In sum: I want g to be a series of parabolas defined over each year, which smoothly transition from one to the other (left and right limits of g'(x) should be equal at the year boundaries), and where the area under each parabola is equal to the totals given by my data above.
I've drawn a crude version of what I want here. The cartoon uses the same data as above, with the black curve representing my hoped-for function, g. Toward the right end things got particularly bad, esp 1988 and 1989. But it's just meant to show a picture of what I would like to end up with.
Thanks for your help, or for pointing me towards other resources you think might be helpful!
PS I have looked at this paper which is linked inside this question. I agree with the authors (see section 4) that if I could replace my data with pseudodata d' using matrix A, from which I could very simply generate some sort of smooth function, that would be great, but they do not say how A could be obtained. Just some food for thought. Thanks again!
PPS What I need is a reliable method of generating g, given ANY data table as above. I actually have hundreds of these kinds of yearly count data, so I need a general solution.

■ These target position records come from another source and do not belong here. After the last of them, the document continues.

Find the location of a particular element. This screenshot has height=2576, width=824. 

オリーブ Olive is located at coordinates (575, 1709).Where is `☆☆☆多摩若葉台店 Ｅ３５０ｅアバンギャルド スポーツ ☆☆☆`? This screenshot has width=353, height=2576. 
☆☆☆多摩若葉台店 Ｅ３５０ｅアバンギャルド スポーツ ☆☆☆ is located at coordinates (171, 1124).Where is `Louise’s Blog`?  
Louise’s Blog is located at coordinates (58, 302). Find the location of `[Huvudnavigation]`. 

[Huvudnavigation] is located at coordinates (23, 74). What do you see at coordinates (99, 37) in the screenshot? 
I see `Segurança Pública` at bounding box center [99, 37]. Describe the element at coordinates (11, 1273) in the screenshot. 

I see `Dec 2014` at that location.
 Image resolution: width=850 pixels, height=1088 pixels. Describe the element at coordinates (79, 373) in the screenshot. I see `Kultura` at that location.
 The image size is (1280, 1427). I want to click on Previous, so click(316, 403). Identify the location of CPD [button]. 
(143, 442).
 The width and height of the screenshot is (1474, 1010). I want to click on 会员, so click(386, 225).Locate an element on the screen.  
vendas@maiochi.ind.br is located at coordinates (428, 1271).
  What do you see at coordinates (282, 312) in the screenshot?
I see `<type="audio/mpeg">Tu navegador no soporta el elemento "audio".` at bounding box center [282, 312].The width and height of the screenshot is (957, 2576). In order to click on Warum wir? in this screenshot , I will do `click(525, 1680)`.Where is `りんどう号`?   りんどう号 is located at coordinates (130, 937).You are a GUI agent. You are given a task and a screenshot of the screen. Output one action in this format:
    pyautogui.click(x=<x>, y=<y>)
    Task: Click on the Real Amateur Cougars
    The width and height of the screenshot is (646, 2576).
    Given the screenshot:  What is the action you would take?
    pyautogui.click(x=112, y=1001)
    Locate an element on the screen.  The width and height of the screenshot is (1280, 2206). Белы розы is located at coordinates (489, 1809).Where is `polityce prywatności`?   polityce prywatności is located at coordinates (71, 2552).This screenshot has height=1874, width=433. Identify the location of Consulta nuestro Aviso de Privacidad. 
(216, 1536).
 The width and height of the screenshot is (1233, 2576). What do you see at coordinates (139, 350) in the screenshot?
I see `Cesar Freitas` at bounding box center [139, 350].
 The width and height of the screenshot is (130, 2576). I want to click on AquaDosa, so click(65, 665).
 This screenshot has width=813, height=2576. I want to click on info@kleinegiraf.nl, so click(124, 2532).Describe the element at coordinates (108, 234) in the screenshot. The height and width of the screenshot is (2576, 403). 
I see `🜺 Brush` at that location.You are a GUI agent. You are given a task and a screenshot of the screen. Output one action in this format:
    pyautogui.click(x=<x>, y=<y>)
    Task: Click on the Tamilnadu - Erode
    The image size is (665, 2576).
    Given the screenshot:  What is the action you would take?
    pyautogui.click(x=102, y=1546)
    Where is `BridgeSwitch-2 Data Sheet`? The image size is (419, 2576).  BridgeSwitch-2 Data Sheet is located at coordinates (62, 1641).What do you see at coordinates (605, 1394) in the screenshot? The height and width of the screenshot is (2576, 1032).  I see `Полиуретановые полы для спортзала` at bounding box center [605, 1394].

You need the integral of your curve to go through a specific set of points, defined by the cumulative totals, so...
Interpolate between the cumulative totals to get an integral curve, and then
take the derivative of that to get the function you're looking for.
Since you want your function to be "continuous and smooth", i.e., C1-continuous, the integral curve you interpolate needs to be C2-continuous, i.e., it has to have continuous first and second derivatives. You can use polynomial interpolation, sinc interpolation, splines of sufficient degree, etc.
Using "natural" cubic splines to interpolate the integral will give you a piece-wise quadratic derivative that seems to satisfy all your requirements.
There's a pretty good description of the natural cubic splines here: http://mathworld.wolfram.com/CubicSpline.html
If your goal is to transform discrete data into a continuous representation, I would recommend looking up Kernel Density Estimation. KDE essentially models each data point as a (usually) Gaussian distribution and sums up the distribution, resulting in a smooth continuous distribution. This blog does a very thorough treatment of KDE using the SciPy module.
One of the downsides of KDE is that it does not provide an analytic solution. If that is your goal, I would recommend looking up polynomial regression.